→ **Your assignment**: All lines from the one that contains "You are a computer-use" to the end of the data must be retyped exactly. Pictures are not retyped.

Stored records
######
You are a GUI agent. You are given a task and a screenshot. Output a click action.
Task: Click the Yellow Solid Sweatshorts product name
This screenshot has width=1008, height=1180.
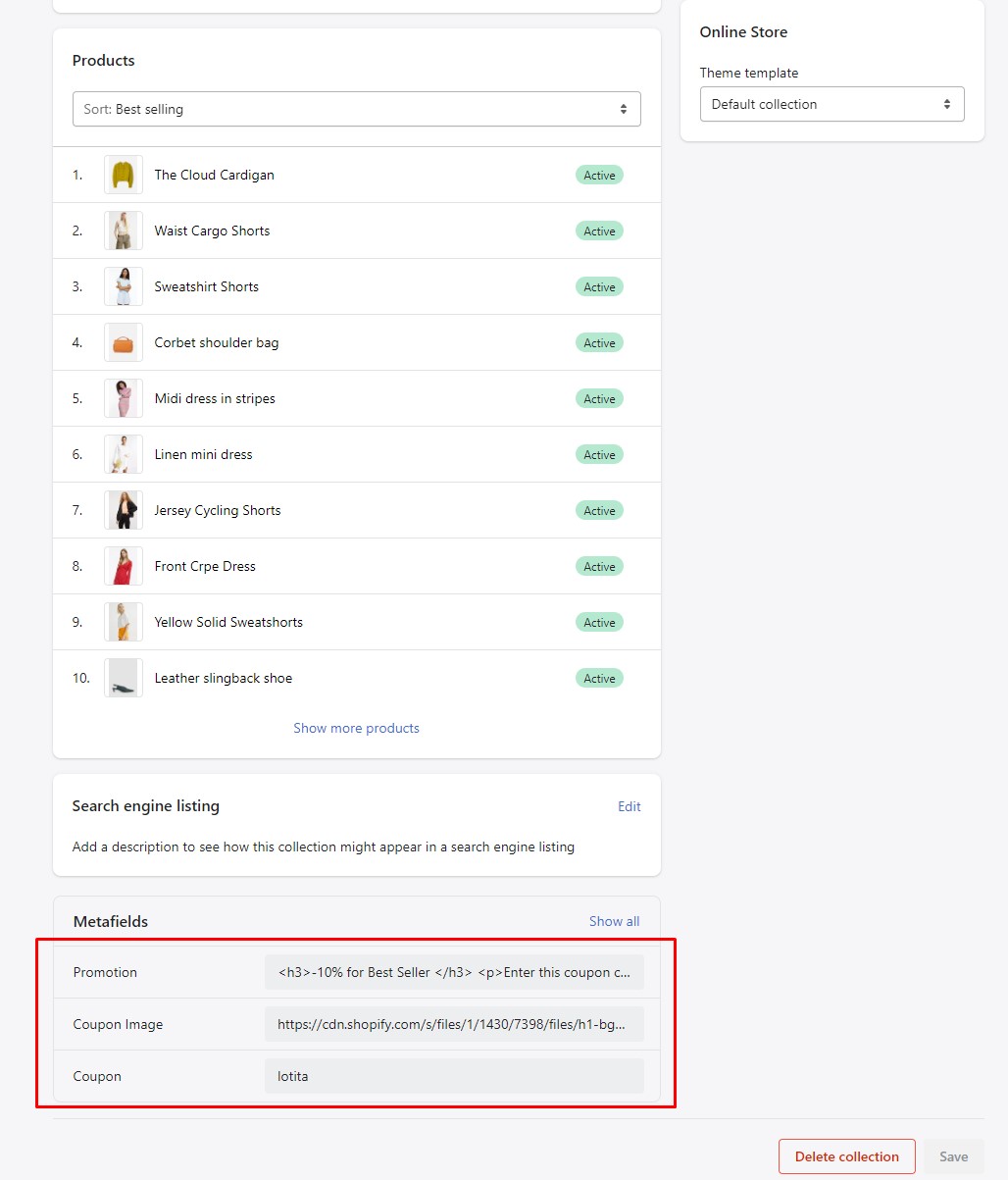pos(228,622)
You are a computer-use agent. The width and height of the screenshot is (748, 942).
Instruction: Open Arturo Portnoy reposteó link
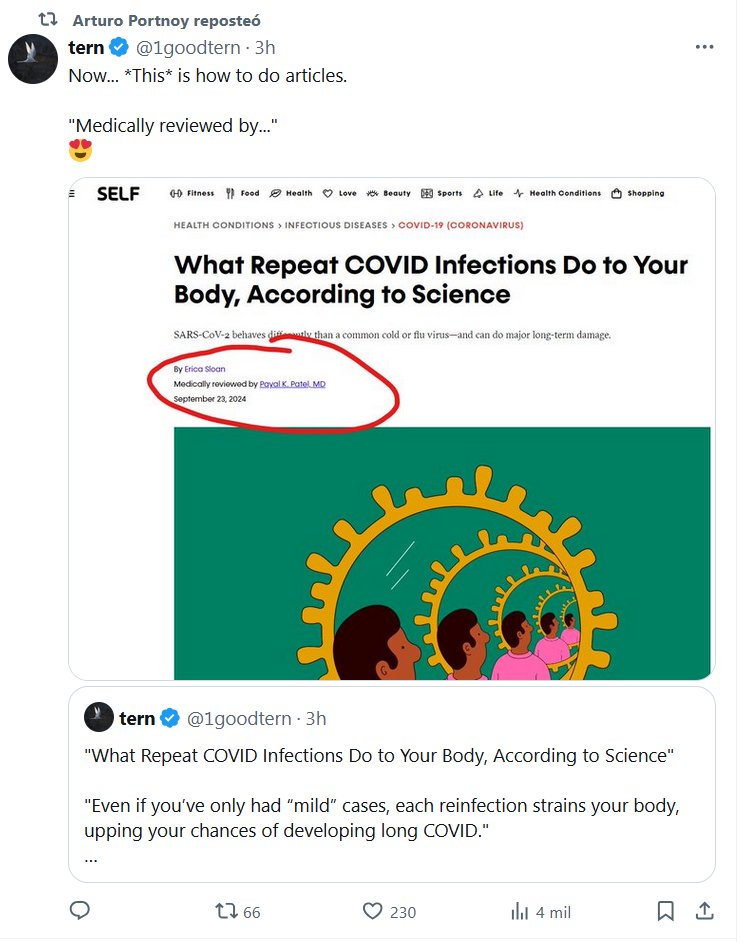(166, 20)
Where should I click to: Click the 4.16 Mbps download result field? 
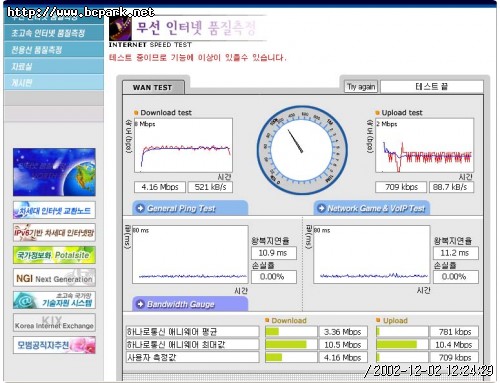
######
→ **Solution for this task**:
You are a computer-use agent. The width and height of the screenshot is (748, 942).
Instruction: Open Arturo Portnoy reposteó link
(166, 20)
Where should I click to: Click the 4.16 Mbps download result field? 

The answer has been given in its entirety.